Apply what you read:
1. How much is the salary offered to the poster in the Sydney cost-of-living post?
2. Write a continuation of the Sydney cost-of-living post, starting after its last sentence.

Reading text:
# Need Advice on cost of living



## npjunk (Jan 31, 2017)

Hi All,

I recently moved to Sydney in Oct this year. I have been offered a salary of 190k which includes my SA. Can someone help and share views on whether I would be able to afford a decent rented accommodation, something like a 3 bedroom with 2 baths (slightly far suburbs from CBD are fine Cherrybrooks, castle hill, epping, carlingford, scofields and the likes) ? We are a family of 4 and would need two cars (used - 3 to 5 yr old, is fine to begin with) since my spouse will be looking for jobs and would have to be independent. 

Need some advice on how to plan my living expenses so that I am able to save as well. Target 25% PM 

I am looking for suggestions like :
To save 25% of your salary PM - look for a house within XX range in XYZ areas or go for a car with XYZ price range and company so you don't end spending more on repairs and maintenance / monthly grocery expenses should be enough for a family of 4 with once or twice a week of eating out.

Collected data:
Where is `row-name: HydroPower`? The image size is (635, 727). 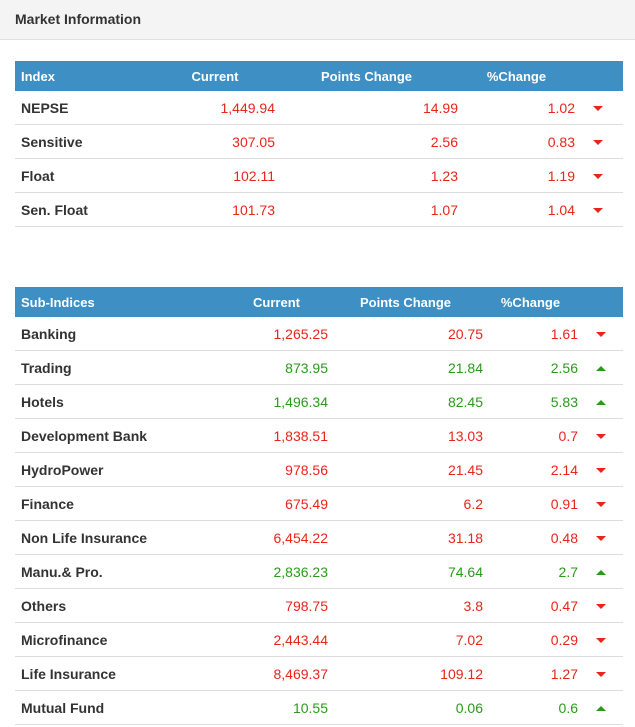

Answer set:
1. 190k, which includes SA.

2.
Friends , I do have some experience based on research done on internet and my stay here for about a month, however, would highly appreciate help to visualize what can be achieved with this income for a decent living. I know I am asking a very basic question and simple math calculation would do , but I really do want to exchange notes on how to plan utilities and savings based on experience that you have over a period of time. Do's and Don't. For E.G. I am looking to go on rent, but can I go for my own house on loan? I have some savings in the range of aud ~185 -190k which I can foot as down payment. 

Thanks


----------



## npjunk (Jan 31, 2017)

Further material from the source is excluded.